# Victory Arrows on the fast tract.



## jwshooter11 (Aug 18, 2006)

ttt


----------



## thenson (Mar 23, 2004)

*Victory Arrows...*



bartman said:


> We are growing like crazy and we know offer components fro all of our
> V-Force
> X-Ringer
> X-Bolt
> ...


The spec's on the website look good. So, what are the VX-22 arrows?

thenson


----------



## jwshooter11 (Aug 18, 2006)

VX-22's are the same size as the Goldtip series 22. The design is different though and will yield a much more consistent arrow!


----------



## twin2003 (Feb 21, 2006)

*Hey Bart,*

Lookin' forward to workin' with "you guys" on our little project.:wink: 

FYI, no packet yet. I'll PM you also.

-T


----------



## CLAYMORE 13 (Mar 23, 2005)

Ttt


----------



## Ghost 133 (Mar 18, 2005)

PM sent Bart


----------



## CLEANSHOT1000 (Jan 25, 2007)

*nice*

Very nice looking product line.

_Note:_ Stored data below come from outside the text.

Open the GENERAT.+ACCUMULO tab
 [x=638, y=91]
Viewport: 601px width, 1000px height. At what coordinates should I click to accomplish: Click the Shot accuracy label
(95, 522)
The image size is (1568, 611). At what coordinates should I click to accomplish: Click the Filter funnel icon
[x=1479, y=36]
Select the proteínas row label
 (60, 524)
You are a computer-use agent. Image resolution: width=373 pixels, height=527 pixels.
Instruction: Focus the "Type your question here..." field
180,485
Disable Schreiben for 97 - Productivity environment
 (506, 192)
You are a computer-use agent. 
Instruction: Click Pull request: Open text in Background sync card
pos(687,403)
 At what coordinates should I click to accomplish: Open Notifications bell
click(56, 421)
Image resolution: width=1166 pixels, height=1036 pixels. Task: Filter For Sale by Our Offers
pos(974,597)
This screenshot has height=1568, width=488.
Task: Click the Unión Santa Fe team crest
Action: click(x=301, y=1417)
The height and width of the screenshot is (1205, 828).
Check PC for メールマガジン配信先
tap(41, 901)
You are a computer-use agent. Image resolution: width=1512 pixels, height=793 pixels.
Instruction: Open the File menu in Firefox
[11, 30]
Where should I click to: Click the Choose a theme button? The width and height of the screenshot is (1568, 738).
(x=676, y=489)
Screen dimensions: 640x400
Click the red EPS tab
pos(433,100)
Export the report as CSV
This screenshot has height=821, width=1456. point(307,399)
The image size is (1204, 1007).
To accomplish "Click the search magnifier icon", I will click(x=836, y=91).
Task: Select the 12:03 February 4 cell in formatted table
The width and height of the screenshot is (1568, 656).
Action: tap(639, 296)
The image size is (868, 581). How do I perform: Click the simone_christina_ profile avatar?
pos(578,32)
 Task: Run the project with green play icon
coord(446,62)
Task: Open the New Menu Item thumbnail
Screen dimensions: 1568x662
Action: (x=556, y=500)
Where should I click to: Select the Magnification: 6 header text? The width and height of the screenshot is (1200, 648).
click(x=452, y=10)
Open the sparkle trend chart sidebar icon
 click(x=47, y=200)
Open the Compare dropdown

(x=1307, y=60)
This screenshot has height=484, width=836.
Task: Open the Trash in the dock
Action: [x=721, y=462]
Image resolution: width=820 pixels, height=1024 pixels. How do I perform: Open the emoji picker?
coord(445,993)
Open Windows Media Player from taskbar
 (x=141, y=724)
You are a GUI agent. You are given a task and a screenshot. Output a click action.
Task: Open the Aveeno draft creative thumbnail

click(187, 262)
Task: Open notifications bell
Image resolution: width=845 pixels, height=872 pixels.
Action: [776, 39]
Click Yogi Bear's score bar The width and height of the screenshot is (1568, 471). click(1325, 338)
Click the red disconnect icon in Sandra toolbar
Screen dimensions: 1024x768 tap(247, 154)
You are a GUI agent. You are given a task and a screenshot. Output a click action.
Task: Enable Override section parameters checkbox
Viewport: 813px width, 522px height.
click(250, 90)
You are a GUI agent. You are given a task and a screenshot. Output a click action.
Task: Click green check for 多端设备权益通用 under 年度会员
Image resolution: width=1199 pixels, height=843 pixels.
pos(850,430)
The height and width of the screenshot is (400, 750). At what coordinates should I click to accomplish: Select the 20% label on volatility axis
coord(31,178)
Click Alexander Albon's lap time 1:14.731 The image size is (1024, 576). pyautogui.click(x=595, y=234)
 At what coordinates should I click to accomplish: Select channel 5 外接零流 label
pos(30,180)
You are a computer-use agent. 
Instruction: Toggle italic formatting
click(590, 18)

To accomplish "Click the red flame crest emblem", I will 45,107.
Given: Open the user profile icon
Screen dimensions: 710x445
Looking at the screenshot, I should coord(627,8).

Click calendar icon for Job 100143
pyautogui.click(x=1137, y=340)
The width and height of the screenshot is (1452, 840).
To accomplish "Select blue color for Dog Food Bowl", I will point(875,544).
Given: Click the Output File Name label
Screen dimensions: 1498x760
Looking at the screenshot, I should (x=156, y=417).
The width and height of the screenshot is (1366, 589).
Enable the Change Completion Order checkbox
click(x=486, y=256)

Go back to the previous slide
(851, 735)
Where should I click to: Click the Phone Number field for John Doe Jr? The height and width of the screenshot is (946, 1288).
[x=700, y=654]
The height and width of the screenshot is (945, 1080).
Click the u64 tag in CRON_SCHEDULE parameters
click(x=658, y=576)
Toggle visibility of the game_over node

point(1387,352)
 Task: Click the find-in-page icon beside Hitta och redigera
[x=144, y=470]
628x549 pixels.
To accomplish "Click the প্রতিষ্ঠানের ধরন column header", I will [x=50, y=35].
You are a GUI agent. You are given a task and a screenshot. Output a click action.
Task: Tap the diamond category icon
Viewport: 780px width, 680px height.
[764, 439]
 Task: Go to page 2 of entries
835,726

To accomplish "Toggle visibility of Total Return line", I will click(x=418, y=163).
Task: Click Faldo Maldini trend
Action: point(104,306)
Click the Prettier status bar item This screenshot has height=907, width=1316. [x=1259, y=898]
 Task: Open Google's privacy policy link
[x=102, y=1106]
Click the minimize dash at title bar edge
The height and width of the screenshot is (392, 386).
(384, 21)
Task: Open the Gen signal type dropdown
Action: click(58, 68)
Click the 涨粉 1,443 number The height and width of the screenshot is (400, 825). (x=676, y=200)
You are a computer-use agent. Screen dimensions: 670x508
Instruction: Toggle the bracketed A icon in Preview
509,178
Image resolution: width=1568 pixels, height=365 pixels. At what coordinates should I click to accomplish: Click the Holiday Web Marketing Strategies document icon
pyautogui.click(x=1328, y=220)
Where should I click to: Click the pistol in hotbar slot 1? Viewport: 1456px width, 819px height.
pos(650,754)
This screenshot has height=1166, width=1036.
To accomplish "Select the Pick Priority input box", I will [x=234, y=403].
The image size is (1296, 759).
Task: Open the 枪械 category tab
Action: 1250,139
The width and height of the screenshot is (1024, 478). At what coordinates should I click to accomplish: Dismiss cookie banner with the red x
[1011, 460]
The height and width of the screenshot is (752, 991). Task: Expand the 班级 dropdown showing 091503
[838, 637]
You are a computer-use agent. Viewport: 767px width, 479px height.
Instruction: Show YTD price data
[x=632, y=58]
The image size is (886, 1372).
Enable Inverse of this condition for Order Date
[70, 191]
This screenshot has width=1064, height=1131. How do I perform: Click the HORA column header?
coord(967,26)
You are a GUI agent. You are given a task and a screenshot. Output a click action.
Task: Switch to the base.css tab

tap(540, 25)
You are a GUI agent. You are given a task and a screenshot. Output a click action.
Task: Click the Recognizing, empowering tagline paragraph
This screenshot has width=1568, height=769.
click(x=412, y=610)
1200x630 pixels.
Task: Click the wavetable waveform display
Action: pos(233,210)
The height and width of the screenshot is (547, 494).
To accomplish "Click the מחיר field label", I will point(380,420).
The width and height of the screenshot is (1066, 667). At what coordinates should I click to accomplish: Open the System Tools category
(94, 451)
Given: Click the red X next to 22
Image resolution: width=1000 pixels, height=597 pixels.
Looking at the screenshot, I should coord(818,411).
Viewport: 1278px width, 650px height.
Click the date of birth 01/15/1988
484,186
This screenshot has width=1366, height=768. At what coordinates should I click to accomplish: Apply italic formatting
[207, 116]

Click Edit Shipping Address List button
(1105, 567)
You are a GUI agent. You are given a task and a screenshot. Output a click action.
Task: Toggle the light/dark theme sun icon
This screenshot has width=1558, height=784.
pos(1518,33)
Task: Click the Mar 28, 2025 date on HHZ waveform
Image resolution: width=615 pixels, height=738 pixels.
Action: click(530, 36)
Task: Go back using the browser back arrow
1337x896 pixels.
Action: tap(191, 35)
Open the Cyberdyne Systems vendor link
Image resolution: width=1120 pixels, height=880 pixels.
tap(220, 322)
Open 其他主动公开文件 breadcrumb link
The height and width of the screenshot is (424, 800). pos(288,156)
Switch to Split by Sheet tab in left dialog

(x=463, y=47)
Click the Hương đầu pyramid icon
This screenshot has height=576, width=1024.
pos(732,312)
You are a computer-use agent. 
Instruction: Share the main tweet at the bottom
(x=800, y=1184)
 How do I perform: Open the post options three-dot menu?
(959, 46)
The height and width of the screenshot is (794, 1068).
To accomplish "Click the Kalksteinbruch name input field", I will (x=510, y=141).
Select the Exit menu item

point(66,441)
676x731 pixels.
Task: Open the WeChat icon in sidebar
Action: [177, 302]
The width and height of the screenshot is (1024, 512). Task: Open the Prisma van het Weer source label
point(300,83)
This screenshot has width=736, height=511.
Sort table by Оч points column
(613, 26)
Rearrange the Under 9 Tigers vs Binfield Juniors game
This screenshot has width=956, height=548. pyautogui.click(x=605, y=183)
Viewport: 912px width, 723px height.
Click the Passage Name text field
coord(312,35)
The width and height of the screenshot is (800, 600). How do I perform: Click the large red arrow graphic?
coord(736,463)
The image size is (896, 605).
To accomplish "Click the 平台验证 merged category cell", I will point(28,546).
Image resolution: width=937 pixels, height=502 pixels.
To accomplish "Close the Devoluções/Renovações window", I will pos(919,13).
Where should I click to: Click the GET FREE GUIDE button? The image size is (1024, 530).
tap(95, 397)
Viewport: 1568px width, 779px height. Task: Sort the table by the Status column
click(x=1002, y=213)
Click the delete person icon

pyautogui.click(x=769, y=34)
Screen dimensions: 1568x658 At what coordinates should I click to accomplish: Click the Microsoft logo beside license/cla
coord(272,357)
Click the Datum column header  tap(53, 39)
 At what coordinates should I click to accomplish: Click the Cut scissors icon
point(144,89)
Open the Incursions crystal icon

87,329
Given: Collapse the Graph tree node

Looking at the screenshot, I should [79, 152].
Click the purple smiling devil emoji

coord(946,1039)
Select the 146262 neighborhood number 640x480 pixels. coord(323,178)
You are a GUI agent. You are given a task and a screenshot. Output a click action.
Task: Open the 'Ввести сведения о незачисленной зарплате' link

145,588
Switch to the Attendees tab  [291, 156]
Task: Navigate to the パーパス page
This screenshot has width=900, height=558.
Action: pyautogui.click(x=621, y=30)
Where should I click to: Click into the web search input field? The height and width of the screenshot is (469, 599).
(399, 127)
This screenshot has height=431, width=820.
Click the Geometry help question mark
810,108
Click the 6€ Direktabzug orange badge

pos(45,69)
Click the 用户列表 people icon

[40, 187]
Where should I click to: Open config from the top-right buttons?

Good things will come of it.


----------



## Bowtechie (Jan 20, 2003)

What is going to be the gr/in of those vx-22's? BTW nice looking arrows.


----------



## bowjunkie (Sep 9, 2002)

*Fita*

Any plans on a fita type arrow.


----------



## Mr. October (Feb 15, 2003)

So you can mail-order these puppies anywhere? Bowhunter's Superstore is listed as a dealer but they don't show the Victory arrows on their website yet.


----------



## HerdControlSpec (Jan 12, 2007)

Are you guys all on vacation? My dealer called a few times last week and only got voice mails. He left a couple messages and no one has returned his calls. You can't sell arrows if you don't answer the phones. :tongue:


----------



## Elk4me (Nov 4, 2005)

Cant waite to get my hands on some anyday now Bart! I will let you know when I get mine!


----------



## Doug10 (Dec 13, 2005)

*Arrows*

Im itching to get mine in.


----------



## goofy2788 (Aug 14, 2005)

I'm eagerly waiting my dozen x-ringers to hit the door any day now. I'm honored to be part of the Victory family and if you haven't had a chance to try these arrows, find the nearest dealer and go get you a few. These things are great.


----------



## Peregrynne (Jul 1, 2006)

Congrats Bart, I hope they keep going that way. BTW, sent you a PM.


----------



## Elk4me (Nov 4, 2005)

bartman said:


> We are growing like crazy and we know offer components fro all of our
> V-Force
> X-Ringer
> X-Bolt
> ...


Bart can you Email/ PM me a list of component sizes for the VForce 400 VS1's. I am looking to go with a bushin either the G nock/Uni or the Pin Nock type!


----------



## HerdControlSpec (Jan 12, 2007)

Has anyone heard from them yet?


----------



## jwshooter11 (Aug 18, 2006)

You can get ahold of Bart now. Or, if you are a dealer and have questions or need to place an order, you can call me at 304-640-4535. Ask for John


----------



## goofy2788 (Aug 14, 2005)

I got home yesterday and sitting on my porch was a big box flying the Victory wings....Yep my x ringers were at the door and eagerly waiting for me to open them up....These are some awesome arrows.


----------



## NockOn (Feb 24, 2003)

bartman said:


> We are growing like crazy and we know offer components fro all of our
> V-Force
> X-Ringer
> X-Bolt
> ...



Can you tell us more about the VX-22?

Cheers,


----------



## Rattler (Dec 19, 2006)

These are the most consistant shafts I have ever shot. Spine tolerances with the gpi on the HV's are Remarkable...Simply a Superb Arrow!


----------



## Peregrynne (Jul 1, 2006)

Just got mine today and love the look of them already. Can't wait to get them fletched up and start shooting them. I will post pics as soon as I get them fletched up and cut.


----------



## dhunt1 (Dec 16, 2002)

*No Dealers*

No dealers found and no prices found!


----------



## stinky1 (Feb 20, 2003)

What are the prices for these guys? I don't seem to have a dealer here in Wisconsin.


----------



## WilliamsTD (Oct 14, 2004)

I was shooting Easton Fatboy 400's, 100gr tip at 282 fps and I bought a dozen of the X-Ringer HV 350's and was able to drop 43gr. I'm using same tip weight and vanes with the arrow cut about a 1/2" shorter and getting 301.5 fps throught the same chronograph. This will also give to the chance to back the draw weight down about 4lbs to see if I can shoot steadier and still shoot low 290's.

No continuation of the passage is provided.